Shy and Drager (1960) described a syndrome of adult-onset orthostatic hypotension, bladder and bowel incontinence, anhidrosis, iris atrophy, amyotrophy, ataxia, rigidity and tremor; intellect was unaffected.

Vanderhaeghen et al. (1970) reported a 71-year-old woman with severe orthostatic hypotension and urinary incontinence. A year later, she developed parkinsonism, amyotrophy of the small hand muscles, and hyperreflexia. She died following cardiopulmonary complications. Neuropathologic examination showed pallor of the substantia nigra, neuronal rarefaction, and cytoplasmic hyaline inclusions. An unrelated male patient, with a history of radiotherapy to the neck, presented at age 73 with orthostatic hypotension. He had absence of ankle reflexes, but no ataxia or extrapyramidal signs. After death, postmortem exam showed increased microglia and concentric hyaline bodies within some neurons. Vanderhaeghen et al. (1970) concluded that there are 2 forms of orthostatic hypotension: one accompanied by neurologic features consistent with MSA, and another devoid of additional neurologic signs.

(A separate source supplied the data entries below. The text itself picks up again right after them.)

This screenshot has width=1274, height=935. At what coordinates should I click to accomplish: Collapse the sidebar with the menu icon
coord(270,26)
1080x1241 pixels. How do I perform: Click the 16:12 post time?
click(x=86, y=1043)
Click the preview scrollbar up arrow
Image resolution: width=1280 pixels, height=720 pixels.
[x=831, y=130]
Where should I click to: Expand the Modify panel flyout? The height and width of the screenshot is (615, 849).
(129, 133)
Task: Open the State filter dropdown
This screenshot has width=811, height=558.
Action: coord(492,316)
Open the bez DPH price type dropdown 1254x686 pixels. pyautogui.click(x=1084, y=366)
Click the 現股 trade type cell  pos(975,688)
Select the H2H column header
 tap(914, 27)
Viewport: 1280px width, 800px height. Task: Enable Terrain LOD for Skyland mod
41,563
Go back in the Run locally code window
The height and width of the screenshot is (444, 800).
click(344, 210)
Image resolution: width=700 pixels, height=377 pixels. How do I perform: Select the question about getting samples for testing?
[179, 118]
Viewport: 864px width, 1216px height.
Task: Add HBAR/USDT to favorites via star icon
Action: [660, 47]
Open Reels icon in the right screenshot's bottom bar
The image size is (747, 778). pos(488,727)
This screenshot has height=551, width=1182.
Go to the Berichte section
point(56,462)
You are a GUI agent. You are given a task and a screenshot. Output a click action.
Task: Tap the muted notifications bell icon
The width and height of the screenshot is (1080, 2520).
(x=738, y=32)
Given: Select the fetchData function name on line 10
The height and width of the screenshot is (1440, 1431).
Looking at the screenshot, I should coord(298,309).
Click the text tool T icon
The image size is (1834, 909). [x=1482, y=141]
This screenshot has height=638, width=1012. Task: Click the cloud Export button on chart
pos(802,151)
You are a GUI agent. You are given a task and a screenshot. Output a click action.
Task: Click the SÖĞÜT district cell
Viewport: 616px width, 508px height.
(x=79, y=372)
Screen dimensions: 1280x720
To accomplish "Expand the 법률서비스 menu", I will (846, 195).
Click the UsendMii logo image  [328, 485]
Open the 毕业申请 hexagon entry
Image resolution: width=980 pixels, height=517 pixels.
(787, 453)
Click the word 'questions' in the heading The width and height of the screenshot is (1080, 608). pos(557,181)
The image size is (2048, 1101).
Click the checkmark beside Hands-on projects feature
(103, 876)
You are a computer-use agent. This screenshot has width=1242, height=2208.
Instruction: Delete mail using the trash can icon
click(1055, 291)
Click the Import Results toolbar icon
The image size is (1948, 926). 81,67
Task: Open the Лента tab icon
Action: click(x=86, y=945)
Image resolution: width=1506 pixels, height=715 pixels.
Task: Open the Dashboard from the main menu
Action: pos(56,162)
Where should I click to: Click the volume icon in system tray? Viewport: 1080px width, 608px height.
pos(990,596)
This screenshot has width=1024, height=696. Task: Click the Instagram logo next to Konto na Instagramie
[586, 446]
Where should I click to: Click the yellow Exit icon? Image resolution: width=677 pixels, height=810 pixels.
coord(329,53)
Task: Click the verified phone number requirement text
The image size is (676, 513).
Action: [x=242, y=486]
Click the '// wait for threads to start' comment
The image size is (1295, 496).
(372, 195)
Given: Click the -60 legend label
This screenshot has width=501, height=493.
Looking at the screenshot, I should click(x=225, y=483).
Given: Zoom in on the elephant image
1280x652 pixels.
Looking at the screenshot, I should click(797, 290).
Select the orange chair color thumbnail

Wullner et al. (2004) reported a German mother and daughter with probable MSA. The mother presented at age 68 with akinetic parkinsonism that responded to L-dopa treatment for 7 years. She later developed urinary incontinence and orthostatic hypotension, as well as gait ataxia. At age 77, she had severe ataxia, dysarthria, smooth expressionless face, brisk tendon reflexes, and cogwheel rigidity. The daughter presented at age 46 with gait ataxia. Within 2 years, she developed urge incontinence, orthostatic dysfunction, and mild unilateral parkinsonism. Other features included limb ataxia, dysarthria, and mild cogwheel rigidity. Neither patient had cognitive impairment. Brain MRI of both patients showed brainstem and cerebellar atrophy. Single photon emission CT (SPECT) of both patients showed asymmetric massive reduction of presynaptic dopamine transporter and a moderate loss of dopamine D2 receptors (DRD2; 126450). Wullner et al. (2004) noted that whereas MSA is usually considered to be a sporadic disorder, their family suggested a rare instance of autosomal dominant inheritance. Wullner et al. (2009) reported postmortem examination of the German mother with MSA described by Wullner et al. (2004). The brain showed severe atrophy of the putamen, depigmentation of the substantia nigra, and pontine and cerebellar atrophy. Microscopic analysis showed profound neuronal loss and gliosis in the striatum, globus pallidus, substantia nigra, pontine nuclei, and inferior olivary nuclei, as well as marked loss of Purkinje cells and demyelination of cerebellar white matter. There were widespread SNCA-positive cytoplasmic inclusions. The neuropathologic findings confirmed the diagnosis of MSA.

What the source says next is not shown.